Designing Women’s Stories: Kaiqi Zhang on Stage

Return

Recently, multi-generational female perspective production Return premiered in Los Angeles and attracted attention from both the creative team and the live audience for its visual language and character construction focusing on women and family memory. In this production, Chinese costume designer Kaiqi Zhang led the entire costume design as the project’s costume designer, translating themes such as “matrilineal inheritance” and “embodied memory” into visible, traceable visual cues through material selection and structural composition. The work continues the transnational stage practice she has developed in Great Britain and North America.

Positioned by the creative team as a story about family ties, dispersal and reunification, Return builds its story around images of kitchens, cornfields, cooking and housework, and weaves together women’s trajectories across generations. To give these themes tangible form, costume design was treated as a central narrative device. Zhang selected textiles culled from everyday life in the home – cotton, linen, old sheets, kitchen towels, fragments of embroidery – and processed them through smoking, over-dyeing, acid washing and mending to create garments that appeared “long-wearing” as if passed down through generations of a household. According to the production team, this approach clarified the relationships between the generations and the emotional bonds between characters, allowing the audience to perceive family histories through the layers and wear of the clothes.

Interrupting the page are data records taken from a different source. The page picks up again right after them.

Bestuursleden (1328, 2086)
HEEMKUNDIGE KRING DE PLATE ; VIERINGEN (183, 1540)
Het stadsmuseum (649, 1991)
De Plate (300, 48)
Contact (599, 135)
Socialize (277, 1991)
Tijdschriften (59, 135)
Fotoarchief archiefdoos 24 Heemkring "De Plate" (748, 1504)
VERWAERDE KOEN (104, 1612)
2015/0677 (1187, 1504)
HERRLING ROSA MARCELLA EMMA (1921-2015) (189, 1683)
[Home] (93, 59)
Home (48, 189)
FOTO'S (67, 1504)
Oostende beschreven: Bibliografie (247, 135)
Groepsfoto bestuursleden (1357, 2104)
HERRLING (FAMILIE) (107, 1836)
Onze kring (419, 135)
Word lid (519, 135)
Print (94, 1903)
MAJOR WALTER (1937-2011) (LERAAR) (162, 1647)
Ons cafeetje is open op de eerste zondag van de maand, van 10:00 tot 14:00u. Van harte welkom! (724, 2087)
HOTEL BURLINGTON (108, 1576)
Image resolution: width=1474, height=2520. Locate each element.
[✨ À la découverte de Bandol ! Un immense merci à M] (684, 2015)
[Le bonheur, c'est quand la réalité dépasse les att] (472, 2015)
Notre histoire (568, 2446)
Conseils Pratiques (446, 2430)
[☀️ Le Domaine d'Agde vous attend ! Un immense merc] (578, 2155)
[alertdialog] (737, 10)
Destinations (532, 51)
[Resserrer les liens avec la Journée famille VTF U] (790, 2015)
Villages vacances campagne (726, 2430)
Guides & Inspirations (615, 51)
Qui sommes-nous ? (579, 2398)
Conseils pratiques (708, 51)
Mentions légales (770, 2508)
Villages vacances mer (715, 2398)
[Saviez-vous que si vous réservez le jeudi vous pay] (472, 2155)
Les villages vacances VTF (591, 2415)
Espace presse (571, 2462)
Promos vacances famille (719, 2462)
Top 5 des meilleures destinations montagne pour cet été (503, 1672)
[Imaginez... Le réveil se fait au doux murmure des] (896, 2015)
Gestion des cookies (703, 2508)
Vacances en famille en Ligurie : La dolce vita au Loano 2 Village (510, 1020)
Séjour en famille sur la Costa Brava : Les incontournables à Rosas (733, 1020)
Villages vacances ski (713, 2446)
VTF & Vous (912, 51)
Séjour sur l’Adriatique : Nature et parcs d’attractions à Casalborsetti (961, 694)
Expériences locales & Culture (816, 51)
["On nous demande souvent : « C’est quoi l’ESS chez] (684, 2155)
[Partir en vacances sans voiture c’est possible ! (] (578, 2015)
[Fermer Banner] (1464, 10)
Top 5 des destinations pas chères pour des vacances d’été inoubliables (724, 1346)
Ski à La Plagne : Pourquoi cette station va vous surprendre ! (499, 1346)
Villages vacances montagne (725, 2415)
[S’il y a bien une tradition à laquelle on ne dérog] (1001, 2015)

Costume design for Dolly Rocket

In contrast to the family-centered narrative of ReturnZhang’s previous projects in the UK Costume design for Dolly Rocket arose from a different performance context. Inspired by Brighton-based cabaret performer Dolly Rocket, the project explored how female performers navigate the balance between being watched and maintaining personal agency in both stage and everyday identities. Brighton, a British coastal city, is known for its open and diverse cabaret culture, with venues such as Proud Cabaret and Stanmer House as representative sites within this ecosystem. Zhang’s costume line for Dolly Rocket has been used in performances at these venues and has received positive feedback from both creative staff and audiences.

For the Dolly Rocket designs, Zhang deliberately deviated from the conventional reliance on “sexualized imagery” in cabaret costumes. Instead, she thought about the relationship between ornamentation and strength through the lens of body weight, stage presence, and material ethics. She replaced real feathers with hand-woven fabric fibers that replicated feather-like textures, giving the costumes movement under stage lighting while ensuring structural clarity and durability. This material strategy supported both artists’ physical needs and wider sustainability issues, while symbolizing ‘rebuilding’ and ‘repair’ – a symbolism the creative team felt was deeply in line with the ethos of the work.

Across both cabaret performance and multigenerational narrative works such as ReturnZhang’s design methodology shows a consistent focus: costumes serve not only as visual styling, but as an integral part of narrative architecture. In Dolly Rocket’s performances, costume design helped the performer maintain agency under intense lighting and close audience scrutiny. IN Returncostumes registered the passage of time and changes in identity through reuse, repurposing and material migration. Although different in form and genre, both works revolve around the central investigation of how women are seen and remembered within specific social and structural conditions.

Designed by Kaiqi Zhang

Industry observers note that Zhang’s practice spans Europe and North America, encompassing cabaret, theater and interdisciplinary collaborations. In the productions completed to date, she has consistently participated as a costume designer or lead designer in the core creative process – rather than providing isolated garments or partial styling. According to collaborators, she typically begins with thematic analysis and character relationships, establishing an internal logic for materials and structures before collaborating with directors, lighting designers and scenic crews to adapt costume systems to the broader stage language. This approach positions her not only as a visual performer but as a contributor to the overall narrative strategy.

In recent years, growing international attention to sustainable materials, diverse narratives and bodily representation has reshaped the role of costume designers in the creative chain. Within this context, Zhang’s practice—rooted in material research and women’s narratives—has established a distinct professional orientation. She investigates textile origins, uses and social meanings, systematically integrating these factors into the conceptual structure of each work rather than relying solely on stylistic surface aesthetics. Collaborators note that this research-driven methodology increases the citation value of her project in academic discourse, industry exchange and future exhibitions.

The Return production marks a new milestone in Zhang’s transnational creative trajectory. In this project, she expanded the material vocabulary developed for Dolly Rocket into a theatrical text centered on family, country, and matrilineal memory. As documentation and archival materials continue to be consolidated, these works are expected to appear in future screenings, exhibitions and research, offering concrete case studies to examine how contemporary costume design engages with themes such as women’s narratives and cross-cultural stage practice. Through these projects, Zhang establishes a traceable professional portfolio that supports her long-term development in contemporary stage costume design.